Our client, a Connecticut medical group was experiencing an increase in delinquent patient accounts due primarily to two factors:
The first issue was a result changes in insurance policy deductibles and limits on coverage. Many patients are feeling the pinch of larger deductibles and other cost sharing, such as coinsurance. While some of these changes are the result of the Affordable Care Act, most changes have been in the works for years. Many patients were having difficulty paying the large deductible amounts, and more files were being referred to collections.
The second issue had to do with the fact that the physicians who ran the group made a decision not to participate with certain insurance companies, for a number of reasons. When our client went “non-par” (also referred to as “out of network”) with an insurance company, they are were not bound to the contractual pricing of the insurance company. Our client still billed patients to the non-par insurance companies, and decided to accept whatever insurance paid the patient. However, in the new arrangement insurer sent payments directly to the patient. More and more patients were getting large checks and rather than sending the money to the doctor’s office, they used the money for other purposes, and then had no way to pay the doctor.
Although our client was very willing to work with patients, offer health care financing or payment plans, they simply could not afford the increasing number of delinquent accounts they were seeing, and they asked for our help.

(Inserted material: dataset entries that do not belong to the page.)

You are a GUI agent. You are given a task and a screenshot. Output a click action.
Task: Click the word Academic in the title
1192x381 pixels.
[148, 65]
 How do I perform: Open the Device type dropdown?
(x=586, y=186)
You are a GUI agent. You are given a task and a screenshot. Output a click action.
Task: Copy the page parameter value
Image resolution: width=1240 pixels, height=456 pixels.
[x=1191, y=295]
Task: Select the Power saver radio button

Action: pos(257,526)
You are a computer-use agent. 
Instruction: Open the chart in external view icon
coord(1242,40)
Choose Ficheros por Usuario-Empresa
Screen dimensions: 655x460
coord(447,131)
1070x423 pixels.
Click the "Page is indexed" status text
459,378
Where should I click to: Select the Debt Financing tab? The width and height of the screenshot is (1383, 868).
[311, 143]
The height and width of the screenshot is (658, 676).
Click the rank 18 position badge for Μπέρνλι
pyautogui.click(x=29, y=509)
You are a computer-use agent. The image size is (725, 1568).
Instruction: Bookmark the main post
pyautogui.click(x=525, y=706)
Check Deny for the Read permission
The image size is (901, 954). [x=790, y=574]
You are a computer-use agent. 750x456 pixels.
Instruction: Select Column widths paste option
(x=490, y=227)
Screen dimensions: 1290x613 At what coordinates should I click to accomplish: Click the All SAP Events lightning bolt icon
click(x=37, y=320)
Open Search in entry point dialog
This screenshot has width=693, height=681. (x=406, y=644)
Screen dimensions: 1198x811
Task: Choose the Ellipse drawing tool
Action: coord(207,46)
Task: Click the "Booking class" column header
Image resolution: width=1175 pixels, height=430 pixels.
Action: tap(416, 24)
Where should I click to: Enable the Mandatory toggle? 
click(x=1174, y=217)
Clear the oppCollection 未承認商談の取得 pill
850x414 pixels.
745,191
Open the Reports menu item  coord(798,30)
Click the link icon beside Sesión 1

We helped our client by putting together two new patient forms. The first form was a patient insurance form used for new patients or patients with new insurance. A billing manager would review the form with patients, and make certain they were aware of any coverage limitations and/or deductible provisions. Patient would sign the form and acknowledge that they were responsible for any sums not covered by insurance.
The second form was a notice to any patient with a “non-par” insurance company instructing them that the doctor would accept whatever sums the insurance accepted as long as the patient remitted the insurance check within 30 days. If the patient failed to remit the insurance payment within 30 days, payment of the full balance (not just what insurance allowed) would be due and owing.
Our client had been telling patients this information but it was not until they put everything in writing that they were able to drastically cut down on delinquent patients. Their attempts to minimize bad debt continue to be successful.